Provided passage:
• • • • •
Monday 10 June 2013

Principled Umbrage



The Big One

About ten days ago rumours were circulating about "the big one"--a scandal that would rock the Obama Administration like none other to date.  It would appear that it has now "hit the fan".  We learn that the Obama administration has been exponentially expanding domestic surveillance upon all American citizens. 

Firstly, a summary of what has been going on:  the US government has been recording the "meta details" of all phone calls in the United States.  Meta details are not the actual conversation, but the number of the one making the call, the number being called, the time of the call and other data about the "event".  Experts say that it is a simple matter to cross reference other databases to establish the name, address, and identities of the callers and those they are speaking to, according to the Guardian:
But such metadata can provide authorities with vast knowledge about a caller's identity. Particularly when cross-checked against other public records, the metadata can reveal someone's name, address, driver's licence, credit history, social security number and more. Government analysts would be able to work out whether the relationship between two people was ongoing, occasional or a one-off.
• • • • •
Extracted records:
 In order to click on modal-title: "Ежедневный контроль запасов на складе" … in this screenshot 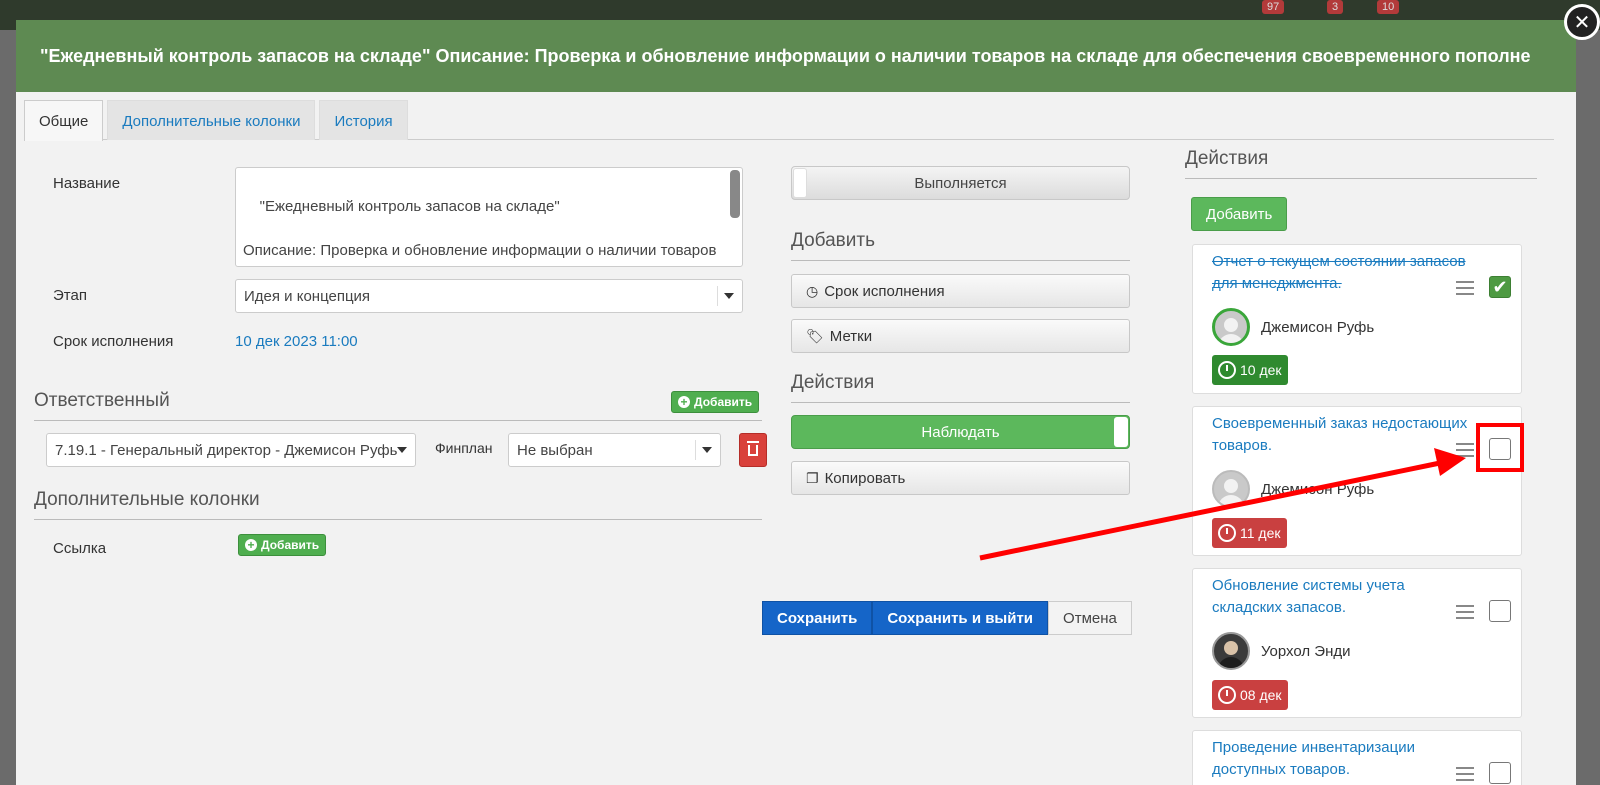, I will do `click(786, 56)`.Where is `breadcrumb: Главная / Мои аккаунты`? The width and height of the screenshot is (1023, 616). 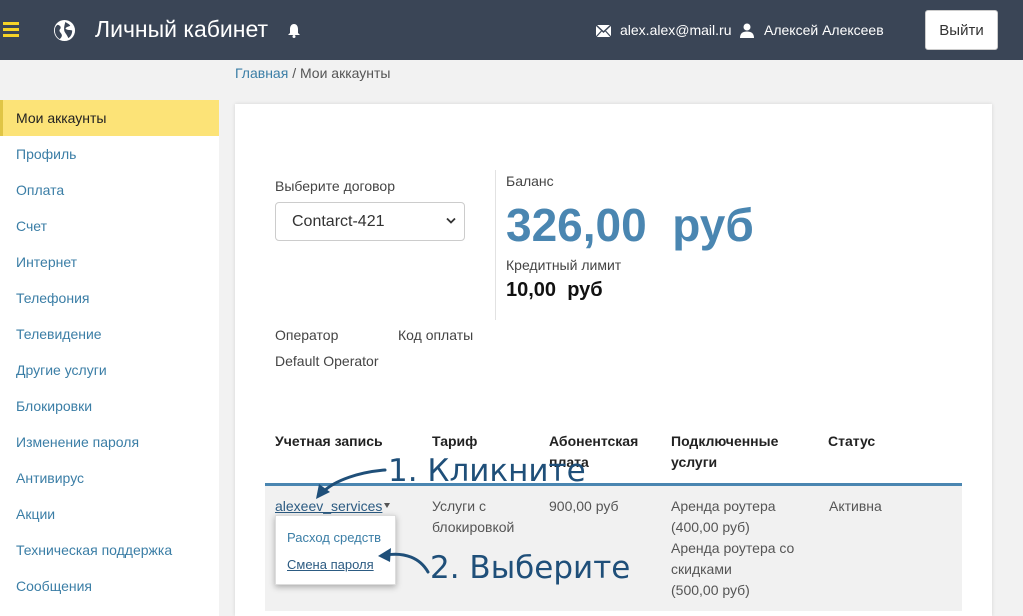
breadcrumb: Главная / Мои аккаунты is located at coordinates (312, 73).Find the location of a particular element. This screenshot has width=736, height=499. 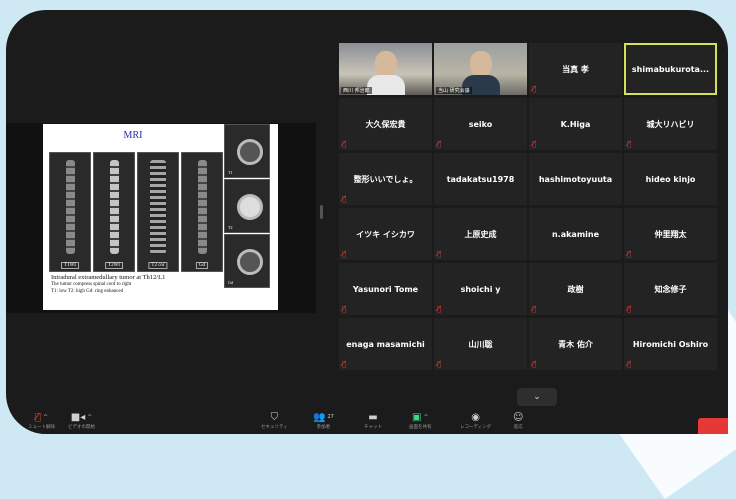

toolbar-label: 画面を共有 is located at coordinates (420, 428).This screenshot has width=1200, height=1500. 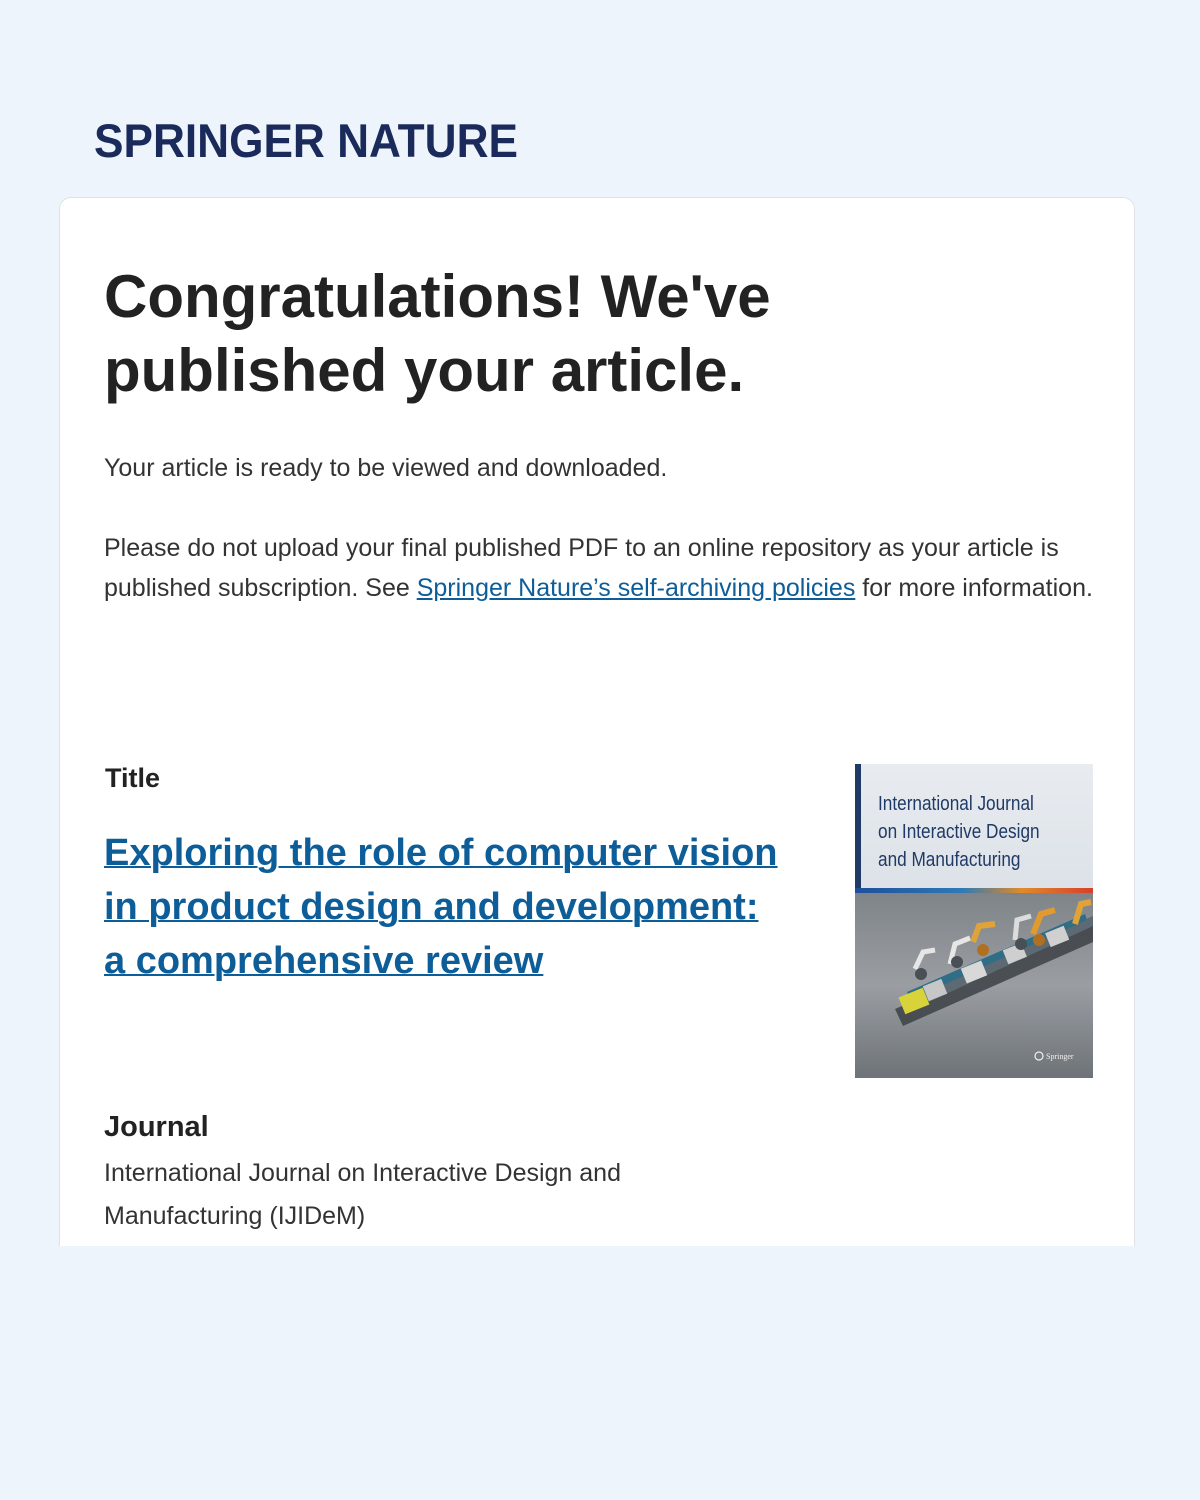 What do you see at coordinates (956, 804) in the screenshot?
I see `cover-title-line-1: International Journal` at bounding box center [956, 804].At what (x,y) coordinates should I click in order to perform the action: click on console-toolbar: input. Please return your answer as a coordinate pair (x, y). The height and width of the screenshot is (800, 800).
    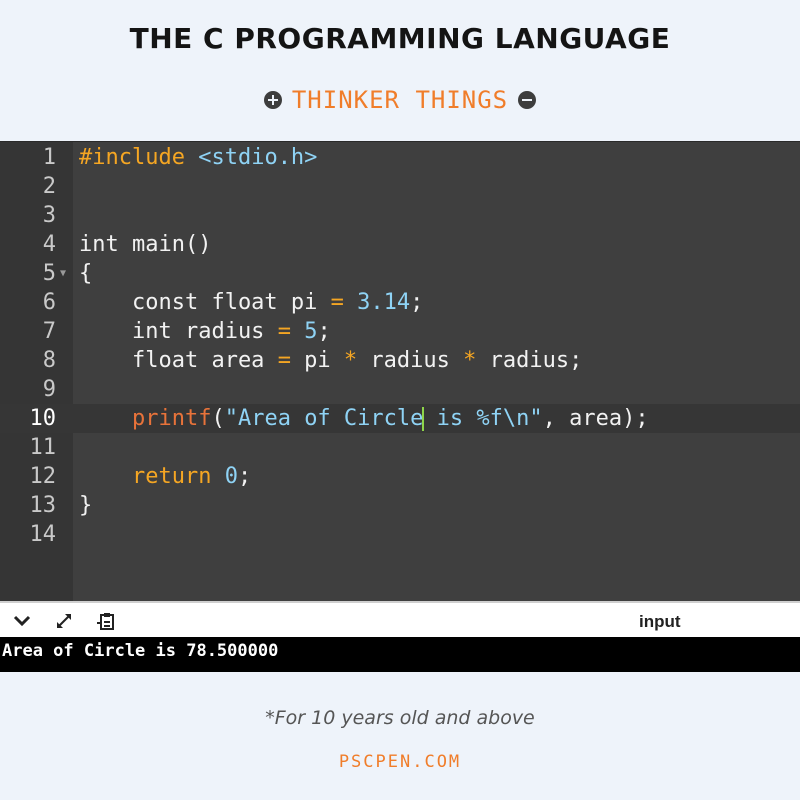
    Looking at the image, I should click on (400, 620).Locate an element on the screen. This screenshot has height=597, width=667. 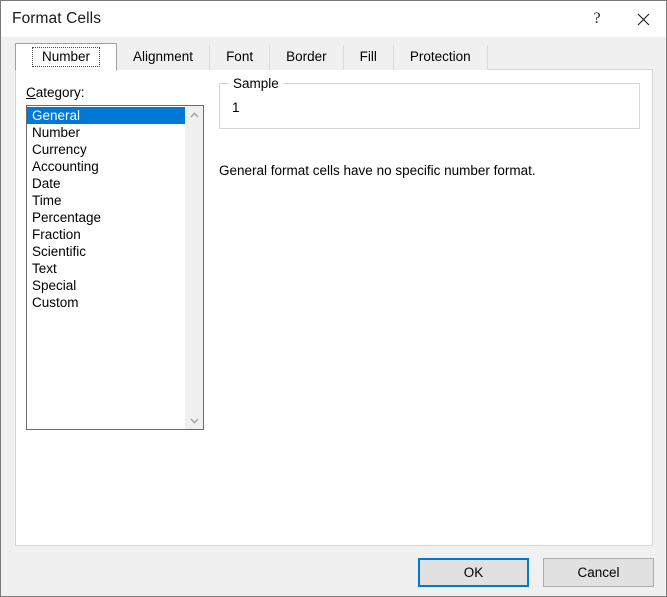
category-list-item: General is located at coordinates (106, 116).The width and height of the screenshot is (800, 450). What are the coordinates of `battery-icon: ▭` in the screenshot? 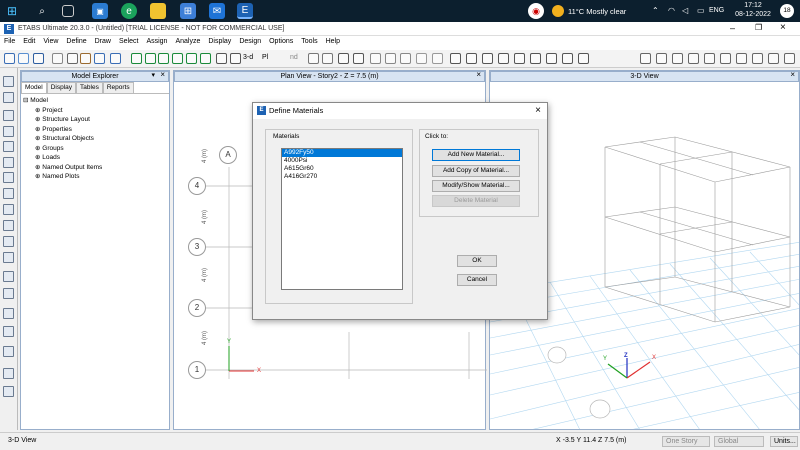 It's located at (701, 10).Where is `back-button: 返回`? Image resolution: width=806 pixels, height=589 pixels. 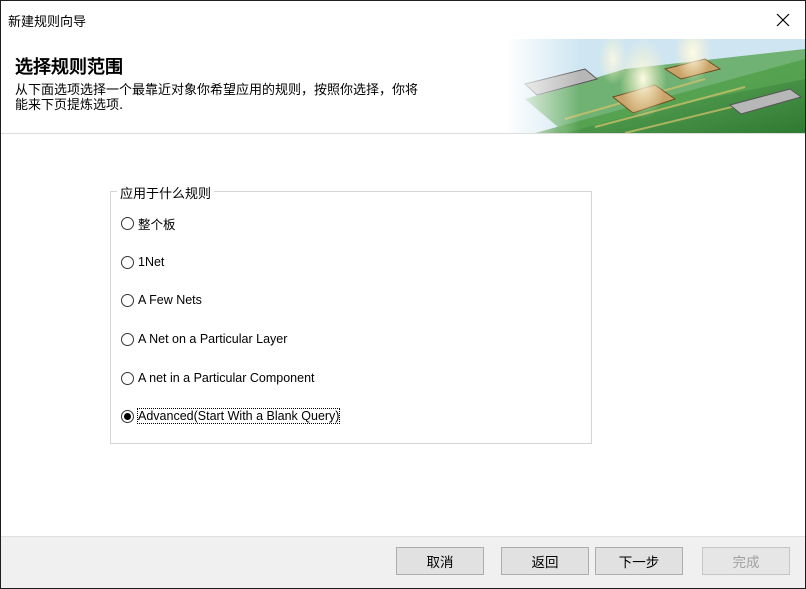
back-button: 返回 is located at coordinates (545, 561).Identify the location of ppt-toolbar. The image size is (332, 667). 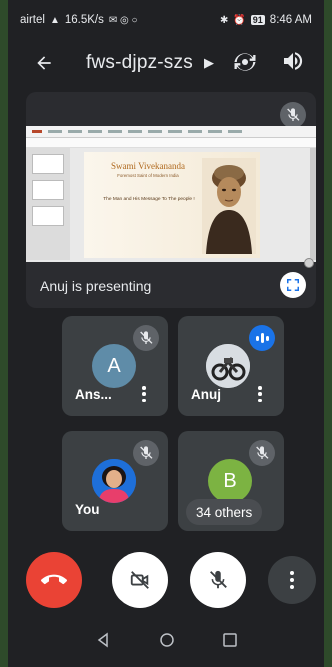
(171, 143).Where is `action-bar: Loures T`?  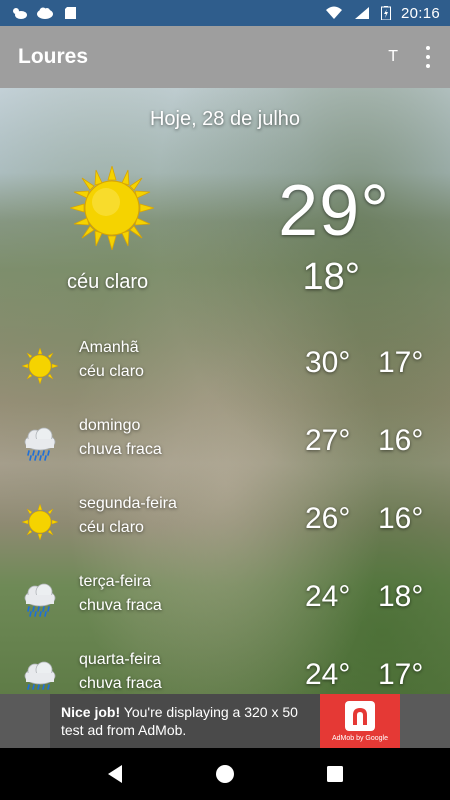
• • • • •
Work item: Pick up the blog post on government phone surveillance after its last sentence and continue it.

Response:
Others are claiming that Obama is lying when he asserts that actual calls are not being listened to: in fact, they claim, the content of calls are being recorded.

The surveillance has moved from phones to the internet.
  Through the complicity (albeit denied) of internet service providers, the US federal government's spying agencies eavesdrop on all e-mails, i-phone conversations in real time.  The programme is called PRISM.  According to reports from an intelligence officer speaking to the Washington Post, and quoted in Breitbart:

. . . the National Security Agency and FBI are “tapping directly into the central servers of nine leading US Internet companies, extracting audio, video, photographs, e-mails, documents and connection logs that enable analysts to track a person’s movements and contacts over time.” The program is code-named PRISM, and was leaked to the newspaper by a “career intelligence offer” who said, “They quite literally can watch your ideas form as you type.”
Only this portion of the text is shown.